Reps react to Trump opioid plan
WASHINGTON — Members of Ohio’s congressional delegation reacted on Tuesday to President Donald Trump’s announcement of a plan to tackle the opioid epidemic.
U.S. Rep. Bill Johnson, R-Ohio, said Trump has recognized the crisis since before he was elected.
“As a member of his Presidential Task Force on Opioids, I’ve witnessed firsthand his dedication to this important issue,” Johnson said in a statement. “I certainly agreed with the president’s decision to declare the opioid epidemic a national emergency; there is no good reason not to call it what it is — burying our heads in the sand and wishing it would go away isn’t the answer.
Johnson praised the president for “his bold vision,” and said his announcement laid out a clear plan on the crisis, by reducing demand and preventing overpresciption.
“It also cuts off the flow of illegal drugs across our borders and within communities, toughens criminal penalties for major drug traffickers, and expands opportunities for proven treatments,” Johnson said. “Ohio, particularly Eastern and Southeastern Ohio, has been hit particularly hard by the opioid crisis. There isn’t a single day that goes by that I do not hear or read another heartbreaking story.”
Johnson called for an across-the-board approach to the issue.
“I’ve said many times before, and will repeat today, this is not a problem we as a country are going to be able to arrest, incarcerate, spend, or legislate our way out of – we all must work together, as Americans,” he said. “I’ve visited and met with countless volunteers and others dedicated to turning the tide locally. They recognize, as do I, that addiction does not discriminate by age, race, social class, economic status, or political affiliation. Enough is enough, and it’s time to extinguish this scourge of opioid addiction from our communities.”
U.S. Sen. Sherrod Brown, D-Ohio, said he is ready to work with the White House on public health approaches to combat the addiction epidemic.
However in a statement released by his office also stated “Ohioans need action, not talk.”
His office said the senator is working to secure funding for Ohio in the budget Congress will pass this week and that he is also pushing to fully fund the INTERDICT Act, which he introduced and got signed into law by Trump, to give Customs and Border Protection agents the tools to detect and stop illegal fentanyl at the border.

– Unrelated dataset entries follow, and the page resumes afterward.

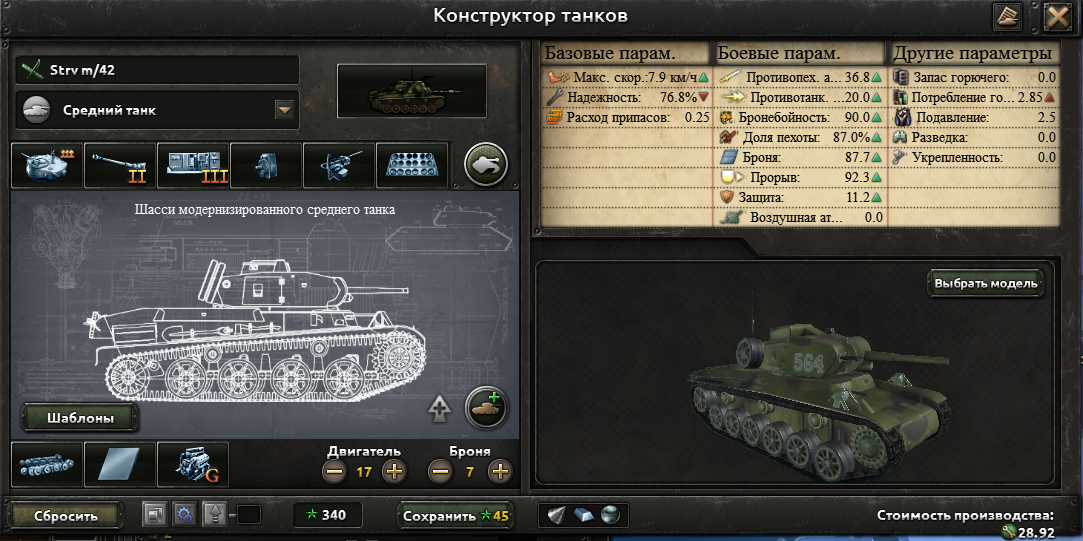Screen dimensions: 1083x541
Task: Open the engine module slot marked G
Action: [193, 464]
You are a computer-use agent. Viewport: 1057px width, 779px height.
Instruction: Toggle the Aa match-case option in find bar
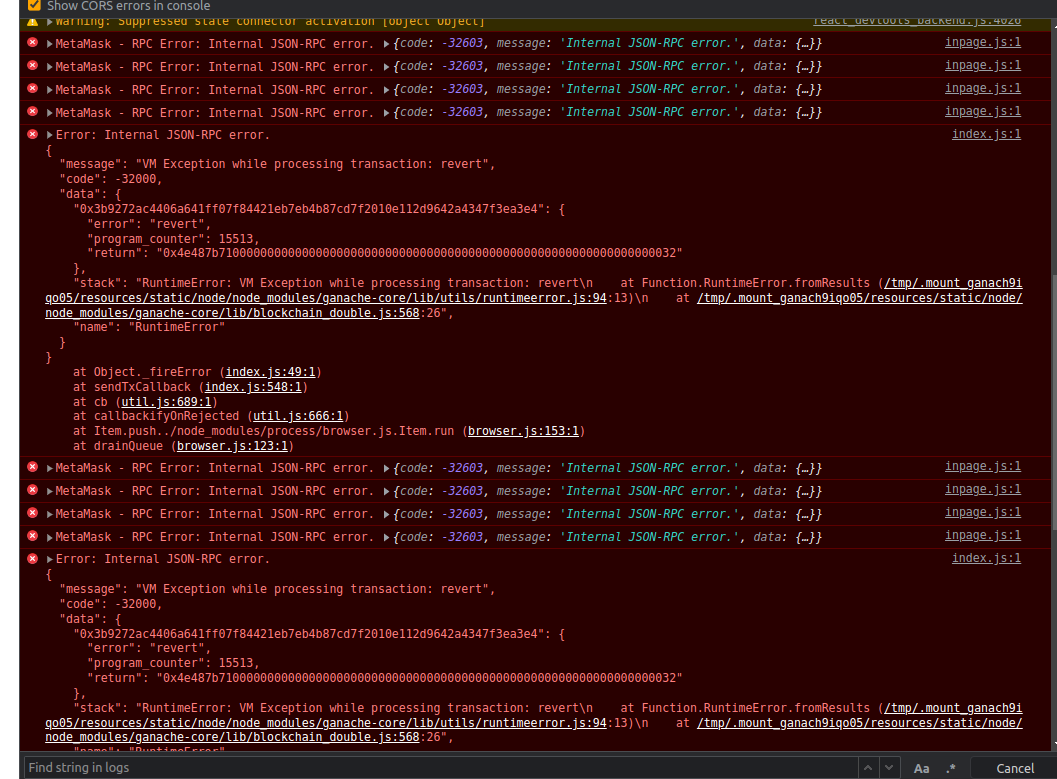point(921,767)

Brown’s office said the president’s plan includes initiatives the senator has called for, including eliminating a cap on the number of beds at substance abuse treatment facilities that can be covered under Medicaid, increasing access to medication-assisted treatment (MAT) and increasing access to naloxone.
“The president said a lot of the right things today, but Ohioans need action,” Brown said in statement. “I am ready to work with the Administration to get Ohio communities and law enforcement the resources they need to prevent and treat addiction, starting with the budget Congress will approve this week.”

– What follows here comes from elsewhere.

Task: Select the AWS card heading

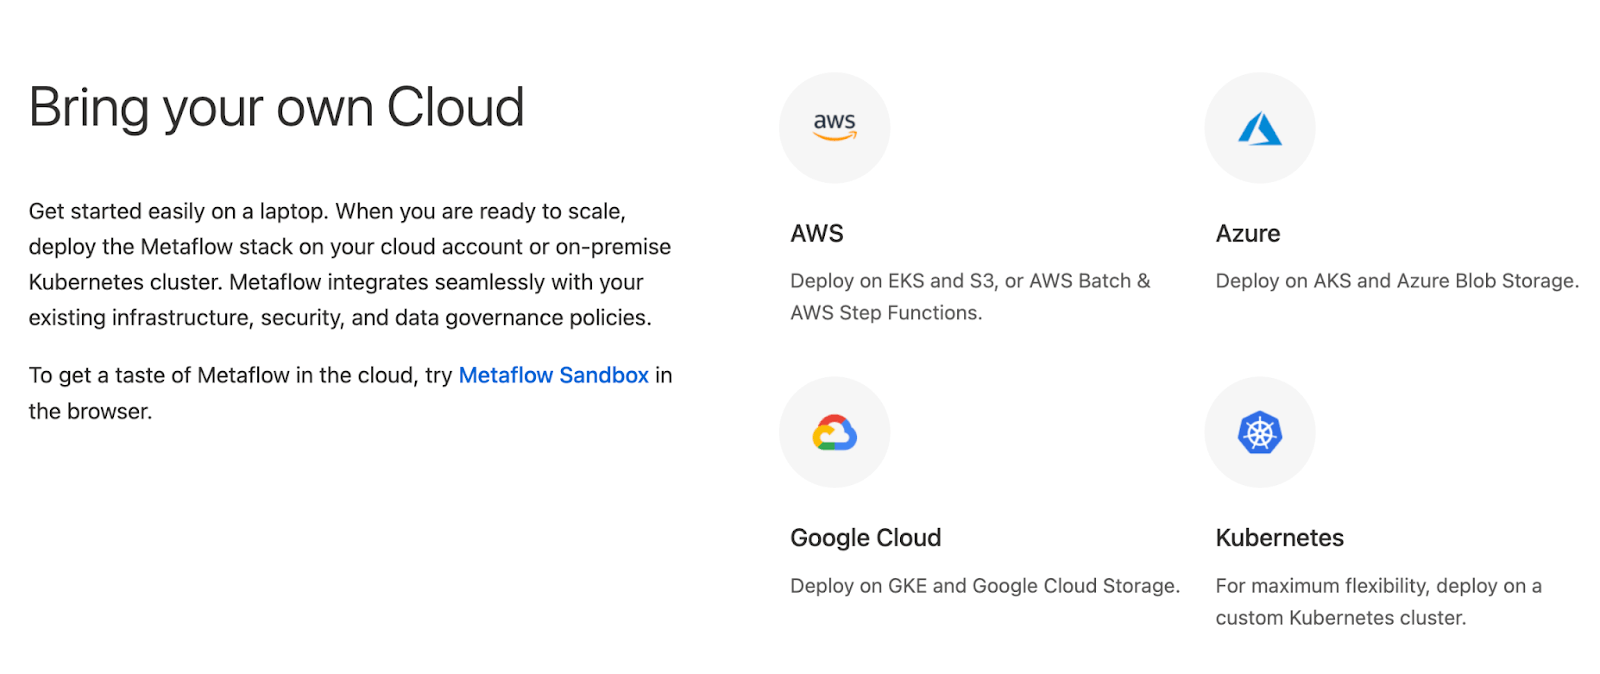Action: (x=817, y=233)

Trump’s plan, unveiled Tuesday in New Hampshire, also calls for stiffer penalties for drug traffickers, including the death penalty, when appropriate under current law. He also called for passage of legislation reducing the amount of drugs needed to trigger mandatory minimum sentences for traffickers who knowingly distribute certain illicit opioids.
The president was joined by first lady Melania Trump, who has shown an interest in the issue, particularly as it pertains to her focus on child welfare.
Death for drug traffickers and mandatory minimum penalties for distributing certain opioids are just two elements under the part of Trump’s plan that deals with law enforcement and interdiction to break the international and domestic flow of drugs into and across the U.S.
Other parts of the plan include broadening education and awareness, and expanding access to proven treatment and recovery efforts.
The Justice Department said the federal death penalty is available for several limited drug-related offenses, including violations of the “drug kingpin” provisions of federal law.
Doug Berman, a law professor at Ohio State University, said it was not clear that death sentences for drug dealers, even for those whose product causes multiple deaths, would be constitutional. Berman said the issue would be litigated extensively and would have to be definitively decided by the U.S. Supreme Court.
Opioids, including prescription opioids, heroin and synthetic drugs such as fentanyl, killed more than 42,000 people in the U.S. in 2016, more than any year on record, according to the Centers for Disease Control and Prevention.